| MATERIAL FOR THIS TASK |
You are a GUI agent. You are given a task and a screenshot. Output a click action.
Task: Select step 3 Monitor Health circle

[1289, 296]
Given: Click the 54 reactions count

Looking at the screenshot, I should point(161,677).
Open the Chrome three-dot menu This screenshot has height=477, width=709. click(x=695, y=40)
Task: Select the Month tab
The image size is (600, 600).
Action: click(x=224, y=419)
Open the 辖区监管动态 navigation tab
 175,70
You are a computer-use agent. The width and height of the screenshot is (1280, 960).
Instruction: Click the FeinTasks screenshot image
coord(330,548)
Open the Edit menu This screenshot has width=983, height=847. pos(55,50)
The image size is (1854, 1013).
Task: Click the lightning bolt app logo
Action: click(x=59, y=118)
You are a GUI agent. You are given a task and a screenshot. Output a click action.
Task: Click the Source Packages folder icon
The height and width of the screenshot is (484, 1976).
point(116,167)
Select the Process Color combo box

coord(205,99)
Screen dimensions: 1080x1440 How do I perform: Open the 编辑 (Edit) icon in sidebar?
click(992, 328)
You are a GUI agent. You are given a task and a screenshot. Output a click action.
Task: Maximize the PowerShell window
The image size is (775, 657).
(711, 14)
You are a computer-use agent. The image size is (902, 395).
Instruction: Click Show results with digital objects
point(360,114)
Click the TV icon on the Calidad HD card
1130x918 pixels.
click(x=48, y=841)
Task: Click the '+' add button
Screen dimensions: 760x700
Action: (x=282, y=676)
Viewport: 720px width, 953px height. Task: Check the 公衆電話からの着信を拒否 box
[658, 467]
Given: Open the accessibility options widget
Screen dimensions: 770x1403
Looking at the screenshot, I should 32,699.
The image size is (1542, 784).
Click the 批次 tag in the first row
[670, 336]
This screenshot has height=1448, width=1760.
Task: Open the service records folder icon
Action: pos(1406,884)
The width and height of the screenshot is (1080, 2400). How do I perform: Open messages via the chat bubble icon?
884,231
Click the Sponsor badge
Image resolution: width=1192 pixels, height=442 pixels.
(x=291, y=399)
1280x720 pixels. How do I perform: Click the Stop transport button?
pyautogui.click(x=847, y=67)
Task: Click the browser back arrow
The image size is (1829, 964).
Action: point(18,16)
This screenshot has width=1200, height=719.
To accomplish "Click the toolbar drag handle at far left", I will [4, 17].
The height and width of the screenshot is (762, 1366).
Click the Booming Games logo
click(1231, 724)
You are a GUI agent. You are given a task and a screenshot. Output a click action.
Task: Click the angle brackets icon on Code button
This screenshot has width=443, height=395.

| TASK REQUIREMENTS |
Report every line of the data in which "computer" appears.

| WRITTEN SOLUTION |
You are a computer-use agent. The width and height of the screenshot is (1280, 960).
You are a computer-use agent. The image size is (902, 395).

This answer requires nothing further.